- Written by Ayla Mullen, Springhouse Faculty and Adult Programming Participant -
In The Hidden Life of Trees: What They Feel, How They Communicate-- Discoveries from A Secret World, Peter Wollheben describes the hidden networks of communication, connection, and mutual support which carry messages, nutrients, and energy-giving sugars between trees in a healthy, undisturbed forest ecosystem. The root systems of the trees are interwoven underground, and recent studies have uncovered the way the forest will support a sick or injured tree to aid its recovery, or spread warnings to defend against insect attacks. Commercially planted forests lack this web of direct interconnection, and their resilience to weather storms, pests, and draught is much less than their healthy, undisturbed counterparts.
These descriptions of a healthy and unhealthy forest struck me immediately, and one of my first thoughts was: “This is what Springhouse Community School is doing!” - working to re-build the networks of interconnection, communication and mutual support that underlie any community’s resilience, health, and wholeness.

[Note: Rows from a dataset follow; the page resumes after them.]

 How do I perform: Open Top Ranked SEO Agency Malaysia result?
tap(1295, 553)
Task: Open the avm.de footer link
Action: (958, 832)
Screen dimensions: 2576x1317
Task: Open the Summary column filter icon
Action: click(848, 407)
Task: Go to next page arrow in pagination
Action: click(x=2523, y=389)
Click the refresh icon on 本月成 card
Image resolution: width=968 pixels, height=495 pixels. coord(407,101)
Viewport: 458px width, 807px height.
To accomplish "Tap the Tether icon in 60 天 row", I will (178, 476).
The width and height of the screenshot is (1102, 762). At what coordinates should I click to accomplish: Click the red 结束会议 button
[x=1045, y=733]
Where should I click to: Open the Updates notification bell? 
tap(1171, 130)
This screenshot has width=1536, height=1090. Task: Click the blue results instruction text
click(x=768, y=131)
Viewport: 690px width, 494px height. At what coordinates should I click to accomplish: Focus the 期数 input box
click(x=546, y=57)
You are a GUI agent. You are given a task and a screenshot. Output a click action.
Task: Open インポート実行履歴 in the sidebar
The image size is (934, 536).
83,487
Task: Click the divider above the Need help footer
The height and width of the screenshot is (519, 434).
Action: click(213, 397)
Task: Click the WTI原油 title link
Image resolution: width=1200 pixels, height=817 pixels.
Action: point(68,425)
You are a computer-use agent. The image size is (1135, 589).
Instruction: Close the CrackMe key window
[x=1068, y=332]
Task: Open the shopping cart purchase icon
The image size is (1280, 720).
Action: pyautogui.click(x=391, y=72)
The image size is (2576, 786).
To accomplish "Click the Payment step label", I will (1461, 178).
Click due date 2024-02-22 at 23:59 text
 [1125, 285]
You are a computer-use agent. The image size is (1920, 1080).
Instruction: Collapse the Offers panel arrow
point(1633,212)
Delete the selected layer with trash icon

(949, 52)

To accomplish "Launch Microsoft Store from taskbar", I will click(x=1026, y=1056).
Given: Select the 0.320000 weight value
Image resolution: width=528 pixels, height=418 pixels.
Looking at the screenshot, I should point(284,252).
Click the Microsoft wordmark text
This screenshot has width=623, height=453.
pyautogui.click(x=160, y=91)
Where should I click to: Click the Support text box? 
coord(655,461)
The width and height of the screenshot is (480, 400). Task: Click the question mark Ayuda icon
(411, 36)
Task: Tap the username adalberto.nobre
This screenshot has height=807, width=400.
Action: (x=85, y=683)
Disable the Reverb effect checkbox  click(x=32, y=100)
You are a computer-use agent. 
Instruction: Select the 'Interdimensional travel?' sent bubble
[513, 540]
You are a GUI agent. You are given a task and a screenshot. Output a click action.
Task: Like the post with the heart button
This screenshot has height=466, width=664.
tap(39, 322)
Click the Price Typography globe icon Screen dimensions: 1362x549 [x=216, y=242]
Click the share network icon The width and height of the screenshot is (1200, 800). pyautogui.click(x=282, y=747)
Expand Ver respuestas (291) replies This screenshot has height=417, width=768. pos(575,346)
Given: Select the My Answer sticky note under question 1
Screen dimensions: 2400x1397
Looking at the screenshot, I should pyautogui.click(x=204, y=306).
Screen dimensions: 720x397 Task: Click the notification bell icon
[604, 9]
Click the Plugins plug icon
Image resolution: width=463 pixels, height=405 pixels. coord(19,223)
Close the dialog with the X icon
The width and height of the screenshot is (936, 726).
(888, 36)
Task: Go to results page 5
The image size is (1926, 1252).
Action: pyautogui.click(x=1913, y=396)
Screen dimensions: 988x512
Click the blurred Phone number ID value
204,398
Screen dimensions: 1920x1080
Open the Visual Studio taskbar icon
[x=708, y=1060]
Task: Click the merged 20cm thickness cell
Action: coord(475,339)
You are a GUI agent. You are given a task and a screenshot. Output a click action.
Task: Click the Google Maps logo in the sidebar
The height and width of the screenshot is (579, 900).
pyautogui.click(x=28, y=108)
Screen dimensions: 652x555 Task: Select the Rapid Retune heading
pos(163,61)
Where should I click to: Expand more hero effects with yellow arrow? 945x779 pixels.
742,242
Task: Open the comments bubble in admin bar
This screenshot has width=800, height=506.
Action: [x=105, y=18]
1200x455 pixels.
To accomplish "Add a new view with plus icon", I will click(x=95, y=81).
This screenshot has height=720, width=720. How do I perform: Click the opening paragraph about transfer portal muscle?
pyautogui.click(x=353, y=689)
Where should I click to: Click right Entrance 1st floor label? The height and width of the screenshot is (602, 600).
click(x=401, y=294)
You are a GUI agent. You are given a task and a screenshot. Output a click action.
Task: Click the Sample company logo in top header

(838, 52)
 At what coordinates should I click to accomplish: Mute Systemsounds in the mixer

I have ascribed to the values of individualism and independence for as long as I can remember and lived much of my life stubbornly trying to “do it all myself.” Not only have my successes and achievements been lonely, but my times of struggle have been overwhelming and extremely challenging. I was one of the “antisocial” trees, as Peter Wollheben calls them - cut off from true community and the stability that comes with connection. My involvement with Springhouse, starting with the Well Program, could be described as the slow growing and entwining of my root system with that of the forest that is my community. I am learning how to connect with love, trust, and honesty to the people and places in my life. I am learning how to lean on my community and ask for support when I need it and how to give my own skills and gifts back to my community, to strengthen the networks of connection that we all depend on, and to support and nurture others when they ask for help. Sometimes being part of community can feel extremely vulnerable to me, but in community I also feel the most alive.
There is a difference between surviving and living. An antisocial tree can survive for many centuries, shaped and gnarled by the struggle against storms, pests, and the limitations of nutrient and water access. But a healthy forest ecosystem thrums and gurgles with life for generation upon generation. Mature adult trees nurture and feed their seedlings, who are too small and shaded to feed themselves through photosynthesis, through their interconnected root network. Trees growing in water or nutrient-rich conditions share their abundance with their struggling neighbors. The stumps of long-dead trees are often kept green and alive for hundreds of years after they stop growing their own leaves, because their neighbors and community provide them with energy and nutrients root-to-root. The forest thrives, and individual trees within it live long, healthy lives. I believe the work that Springhouse does is actively re-generating this invisible web of interconnection between us, building a vibrant, resilient, whole community of people who can live and work and celebrate together. After reading Peter Wollheben’s book, I now picture the Springhouse community as a forest, where each individual tree can delve deeper with its roots, and reach higher with its trunk and branches, because of the strength and support of the forest as a larger whole.